Also, as I mentioned in a few posts up, the book is only in the "D" section when it gets to Moloch on pages 176 - 177 (and the "D" is visible towards the bottom of the pages). If it's taken the book 60 pages to just go from "A" to "D" (as the Astral Dreadnought is on page 117), then filling up the remaining 90 pages or so going from "D" to "Z" doesn't seem unreasonable; actually it makes it somewhat unlikely, in my opinion, that there will be significantly fewer pages in the bestiary. Remember that a lot of the monsters that are the focus of the book, such as duergar, drow, both races of gith, and the yugoloths, will be in that section, and all likely taking up some significant page count...


----------



## Demetrios1453 (Apr 24, 2018)

Sibriex preview released:

http://www.enworld.org/forum/showthread.php?634806-Sibriex-stats-and-art!&p=7403229#post7403229

Note that it's on page 137, which is 20 pages after the Astral Dreadnought and 39 before Moloch. So the Demon Princes will be appearing after the run-of-the-mill demons (as there's basically no room for them before in the 20 open pages), so presumably the Archdevils will similarly appear after the basic devils. With only 20 pages to spare for the monsters in the "B", "C" and pre-Sibriex "D" sections, this implies that we won't being a huge number of normal demons, as they would start crowding out the "B" and "C" creatures we already know are in the book. Granted, in my opinion, they would only need the Molydeus, Nabassu, and Rutterkin as the minimum necessary to update, but I would expect to see other demon types as well. This also makes the demodands slightly less likely, as they would need to be squeezed into that fairly restrictive 20 pages. Conversely, the 39 pagers from the Sibriex to Moloch gives us plenty of room for post-Sibriex demons (such as the Wastrilith), the Demon Princes, any creatures that fit between "Demon" and "Devil" (Derro are about the only likely results there), garden-variety Devils (the five types of Abishai for certain, presumably Amnizu and Nupperibo, and likely others), and then any Archdevils before Moloch...


----------



## Elderbrain (Apr 25, 2018)

O.K. More monsters is good!


----------



## gyor (Apr 25, 2018)

Elderbrain said:


> Are we SURE there's only six chapters?

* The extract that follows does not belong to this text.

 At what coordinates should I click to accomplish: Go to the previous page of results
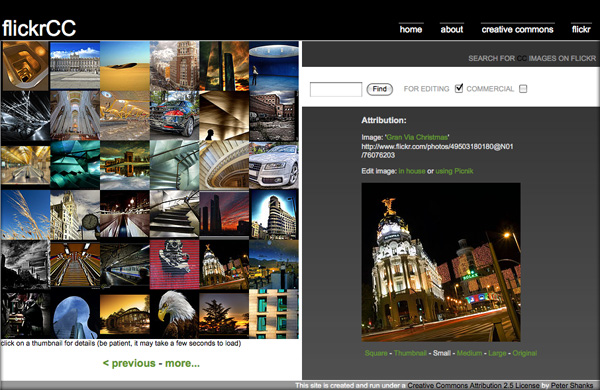pos(129,363)
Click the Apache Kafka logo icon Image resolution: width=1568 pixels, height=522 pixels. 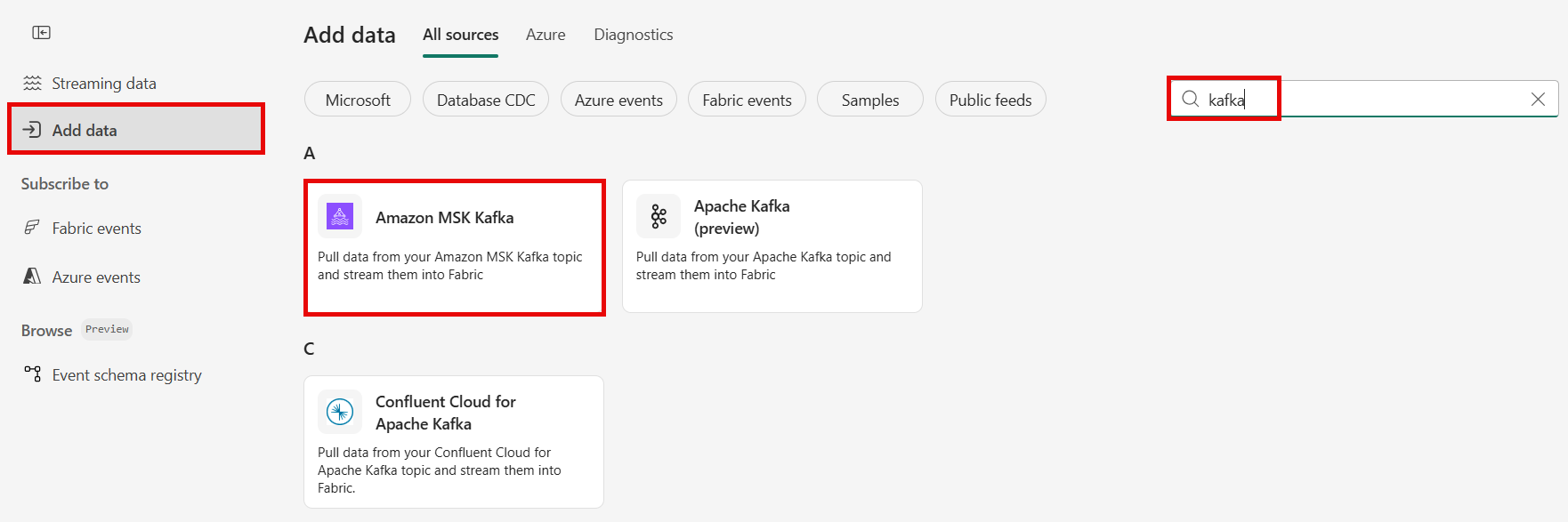pyautogui.click(x=659, y=216)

I know only six are PICTURED in the Fantasy Grounds preview, but there was supposed to be a DM's guide to the Planes and a description of a "certain extraplanar city"... Maybe these are in a seventh chapter after the Bestiary... or have they been dropped to go in another book?
> If there IS another chapter, the Bestiary might not be as long as people think... and the text in the Bestiary section pictured in the Fantasy Grounds preview says "over 100" new monsters, which fits better with 130+, not 200+...




 It might be an Appendix along with an Appendix on NPC templates.


----------



## Demetrios1453 (May 1, 2018)

Someone over on Reddit posted the MToF monsters that appear on the new AL adventure:

Allip (CR 5)

Duergar Stone Guard (CR 2)

Duergar Warlord (CR 6)

Eidolon (CR 12) & Eidolon- Sacred Statue

Elder Oblex (CR 10)

Star Spawn Hulk (CR 10)

Star Spawn Mangler (CR 5)

Star Spawn Seer (CR 13)


----------



## gyor (May 1, 2018)

Demetrios1453 said:


> Someone over on Reddit posted the MToF monsters that appear on the new AL adventure:
> 
> Allip (CR 5)
> 
> ...




 I'm curious as to what a Elder Oblex is.


----------



## MonsterEnvy (May 2, 2018)

gyor said:


> I'm curious as to what a Elder Oblex is.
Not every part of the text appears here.